The Asian Association for Investors in Non-listed Real Estate Vehicles (ANREV) has launched the first “industry performance measurement tool” for non-listed real estate funds in Asia.
Almost one year after revealing its plans for the index, the association announced today its initial findings from the contributions of 50 funds which show that Asian non-listed real estate funds in Asia returned 9.8 percent in 2010.
ANREV, which now has 138 members from 14 different countries, announced the launch of the index today in the same week it held its yearly conference in Hong Kong.
Based on a model used by its European affiliate INREV, the ANREV Index measures annual net asset value-based performance taking into account the effect of fees and leverage. The Index, which is not frozen to allow for the initial sample size to expand over time, is using data that stretches back to 2006.
Chris Reilly, director of property Asia for Henderson Global Investors, and chairman of the ANREV Performance Measurement Committee, said: “It is interesting to have a set of performance figures for the industry as a reference point, but the more important achievement is this first step to providing investors with a reliable and meaningful measurement tool.”
He added: “The index was an important initiative highlighted as a priority by ANREV investor members. They know that investment capital can more easily flow to sectors where performance can be better evaluated and understood.”
The positive initial performance figure of 9.8 percent compares favourably to the -15.9 percent returned in 2009, ANREV said.
The positive result came despite “underperformance” in the Japanese market “which continues to cause a drag on overall returns,” the association said. With Japan taken out of the picture, the return for 2010 from Asia funds was 17.6 percent.
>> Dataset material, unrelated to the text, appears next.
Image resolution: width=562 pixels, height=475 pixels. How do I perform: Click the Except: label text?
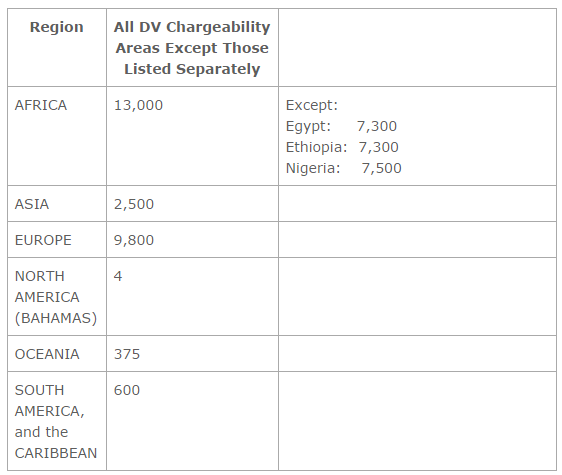tap(312, 105)
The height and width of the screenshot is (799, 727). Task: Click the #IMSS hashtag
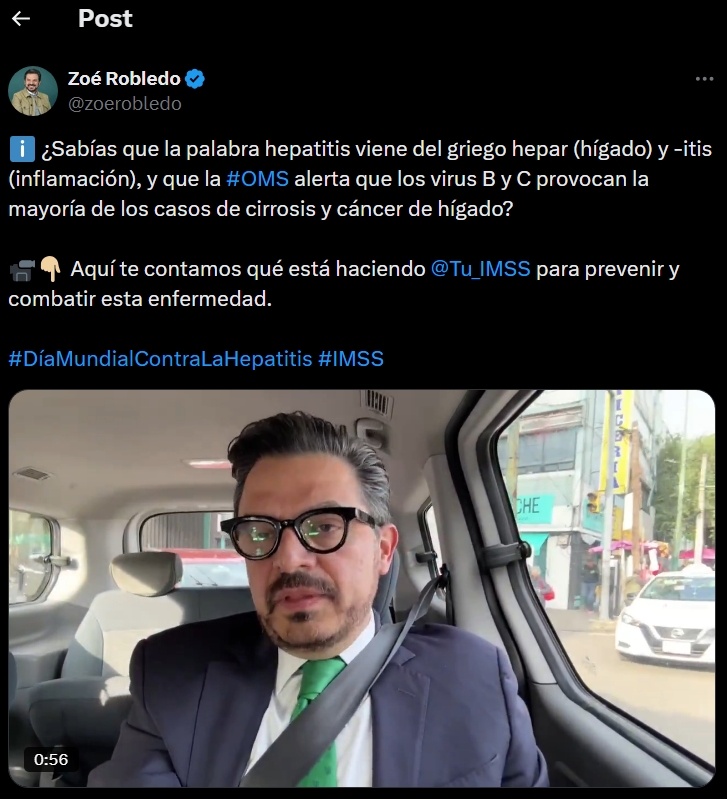tap(351, 359)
In isolation, Japan returned -17.6 percent for the same period.
ANREV highlighted, however, that Japanese funds accounted for 45 percent of the overall sample pool’s assets. “This shows both the importance of the Japan market for investors due to its size and relative maturity in the region but also the impact that it can have on portfolios as it continues to underperform.
ANREV apportioned blame for Japan’s poor performance to the “negative impact of leverage in a falling market” – the five-year average leverage level in Japan was 73 percent compared to 44 percent in the rest of Asia.
Other than the Japanese funds which participated in the index, Singaporean funds accounted for 14.8 percent and Chinese funds accounted for 12.9 percent.